### Exercise aim
Output everything in the data exactly, leaving the pictures out.

◇ ◇ ◇ ◇ ◇

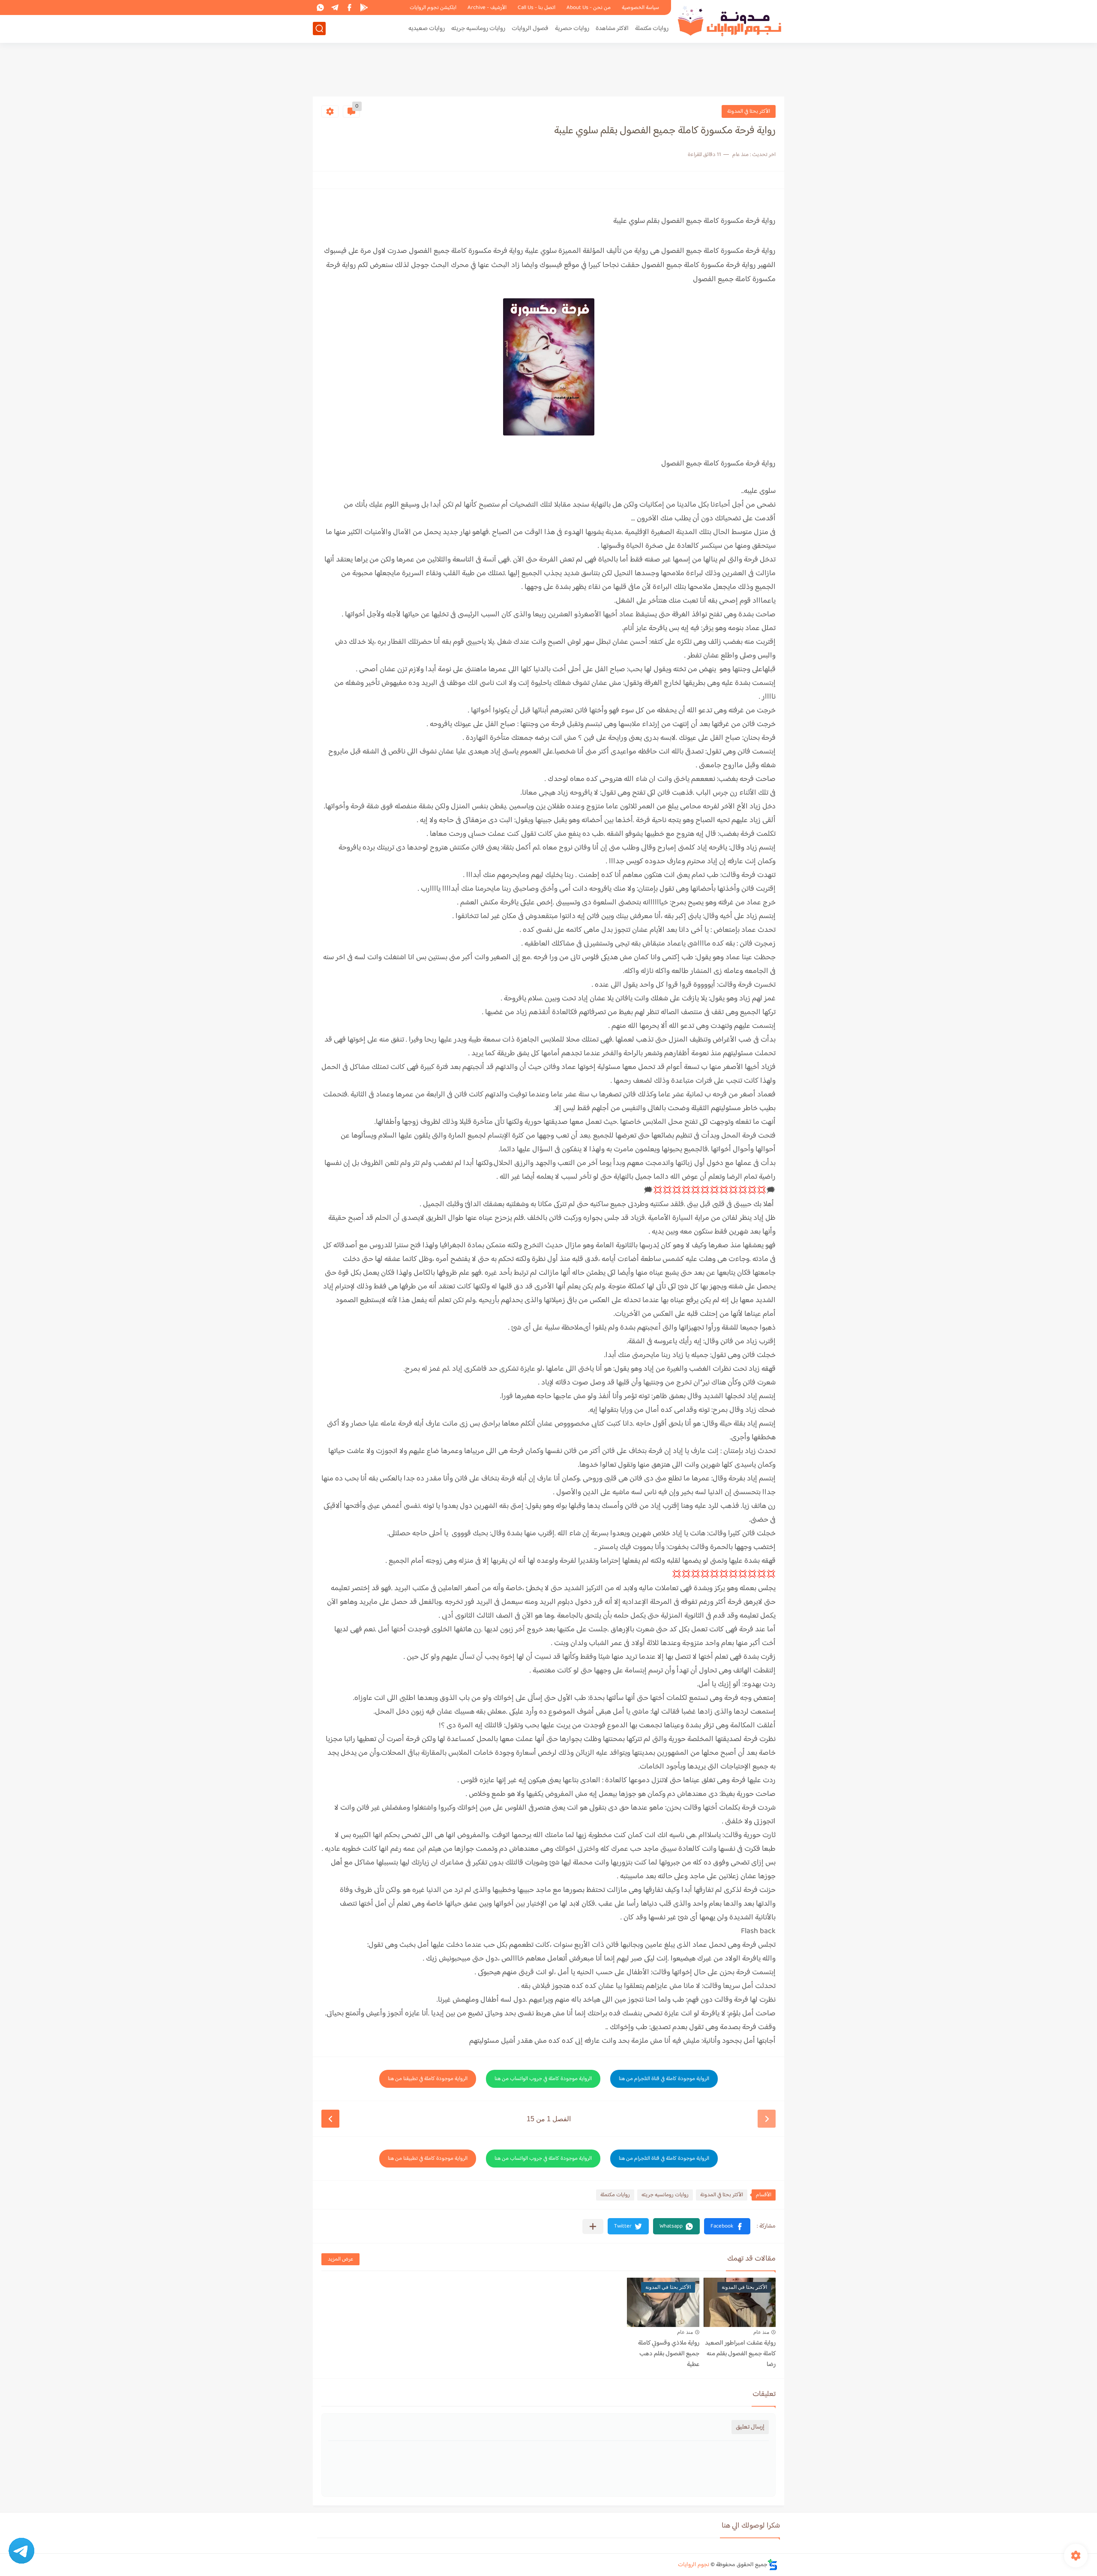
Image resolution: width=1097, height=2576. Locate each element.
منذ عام (761, 2332)
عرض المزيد (340, 2259)
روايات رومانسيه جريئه (478, 28)
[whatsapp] (320, 7)
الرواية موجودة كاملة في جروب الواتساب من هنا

◇ ◇ ◇ ◇ ◇

### Task answer
Image resolution: width=1097, height=2576. Locate each element.
منذ عام (761, 2332)
عرض المزيد (340, 2259)
روايات رومانسيه جريئه (478, 28)
[whatsapp] (320, 7)
الرواية موجودة كاملة في جروب الواتساب من هنا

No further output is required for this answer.